In a short Q&A session that followed the talks, Klein fielded a number of questions about what the growth of autonomous systems as a whole means for optical sensors in particular. Klein observed that sensors, including optical sensors, are one of the things that actually make a drone valuable. On its face, that suggests that optical sensors could capture a lot of the value of drone market growth.

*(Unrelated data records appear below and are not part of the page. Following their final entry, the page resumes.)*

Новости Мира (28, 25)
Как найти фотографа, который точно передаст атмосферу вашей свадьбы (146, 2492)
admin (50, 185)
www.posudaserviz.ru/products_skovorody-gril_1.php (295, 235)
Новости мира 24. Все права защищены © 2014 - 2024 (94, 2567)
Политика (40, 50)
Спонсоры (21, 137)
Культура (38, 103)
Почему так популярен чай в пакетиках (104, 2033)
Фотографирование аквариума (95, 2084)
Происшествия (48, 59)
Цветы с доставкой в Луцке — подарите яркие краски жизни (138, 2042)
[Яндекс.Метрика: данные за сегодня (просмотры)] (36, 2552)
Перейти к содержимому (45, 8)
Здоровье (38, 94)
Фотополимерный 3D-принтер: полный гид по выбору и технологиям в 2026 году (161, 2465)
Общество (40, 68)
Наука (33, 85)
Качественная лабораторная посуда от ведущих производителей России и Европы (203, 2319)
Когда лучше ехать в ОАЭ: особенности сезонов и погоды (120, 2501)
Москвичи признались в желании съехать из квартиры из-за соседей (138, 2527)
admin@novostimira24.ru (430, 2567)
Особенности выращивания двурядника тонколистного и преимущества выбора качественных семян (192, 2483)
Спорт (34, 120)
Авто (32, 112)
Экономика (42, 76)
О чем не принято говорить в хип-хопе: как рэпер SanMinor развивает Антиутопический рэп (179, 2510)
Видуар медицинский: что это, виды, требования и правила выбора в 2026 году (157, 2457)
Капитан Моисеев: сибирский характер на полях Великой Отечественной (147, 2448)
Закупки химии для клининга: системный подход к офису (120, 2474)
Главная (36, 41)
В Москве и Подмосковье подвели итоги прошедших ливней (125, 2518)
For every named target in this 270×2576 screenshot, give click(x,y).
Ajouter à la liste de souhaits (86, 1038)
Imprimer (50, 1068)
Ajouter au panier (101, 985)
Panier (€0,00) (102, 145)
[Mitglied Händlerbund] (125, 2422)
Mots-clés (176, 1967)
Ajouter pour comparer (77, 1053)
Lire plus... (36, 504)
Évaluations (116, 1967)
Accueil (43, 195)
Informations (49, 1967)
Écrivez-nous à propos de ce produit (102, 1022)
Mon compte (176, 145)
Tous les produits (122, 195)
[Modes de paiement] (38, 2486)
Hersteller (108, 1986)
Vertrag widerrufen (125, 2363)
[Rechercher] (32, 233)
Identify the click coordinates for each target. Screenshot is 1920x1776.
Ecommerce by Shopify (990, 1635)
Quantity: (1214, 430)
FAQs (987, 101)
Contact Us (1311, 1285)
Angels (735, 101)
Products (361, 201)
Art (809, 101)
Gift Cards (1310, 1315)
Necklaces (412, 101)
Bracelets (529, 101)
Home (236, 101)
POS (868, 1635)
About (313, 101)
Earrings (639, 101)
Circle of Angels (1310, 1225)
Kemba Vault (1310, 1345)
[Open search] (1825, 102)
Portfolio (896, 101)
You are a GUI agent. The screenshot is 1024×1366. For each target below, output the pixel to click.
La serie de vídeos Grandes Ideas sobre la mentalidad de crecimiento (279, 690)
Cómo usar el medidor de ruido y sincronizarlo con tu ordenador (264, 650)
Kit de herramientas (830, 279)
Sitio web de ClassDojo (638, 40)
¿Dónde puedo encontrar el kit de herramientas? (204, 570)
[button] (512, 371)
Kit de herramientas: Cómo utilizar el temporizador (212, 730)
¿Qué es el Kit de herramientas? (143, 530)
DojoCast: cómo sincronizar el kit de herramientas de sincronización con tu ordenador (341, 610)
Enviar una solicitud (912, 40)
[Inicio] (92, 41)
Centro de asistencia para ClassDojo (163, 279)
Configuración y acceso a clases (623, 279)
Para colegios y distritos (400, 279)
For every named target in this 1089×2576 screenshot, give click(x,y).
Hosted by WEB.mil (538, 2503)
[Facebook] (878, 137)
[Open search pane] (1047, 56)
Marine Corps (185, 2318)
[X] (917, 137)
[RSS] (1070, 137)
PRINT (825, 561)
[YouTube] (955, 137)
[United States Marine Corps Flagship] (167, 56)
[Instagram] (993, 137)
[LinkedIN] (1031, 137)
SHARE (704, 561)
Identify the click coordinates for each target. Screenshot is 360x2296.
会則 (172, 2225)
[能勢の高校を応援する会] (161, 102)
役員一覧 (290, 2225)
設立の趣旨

But as the subsequent discussion brought out, the actual price premium that might be paid for the optics is apt to vary widely from application to application. Some high-value-add products could command premium prices for some applications—such as lidar for guidance of remote vehicles inspecting chemical plants, where crashes could prove costly and catastrophic—while behaving like commodity items in other application spaces. That could make the net impact of the growth of autonomous-vehicle platforms on the optics market a tough call. “It truly is on a case-by-case basis,” Klein said.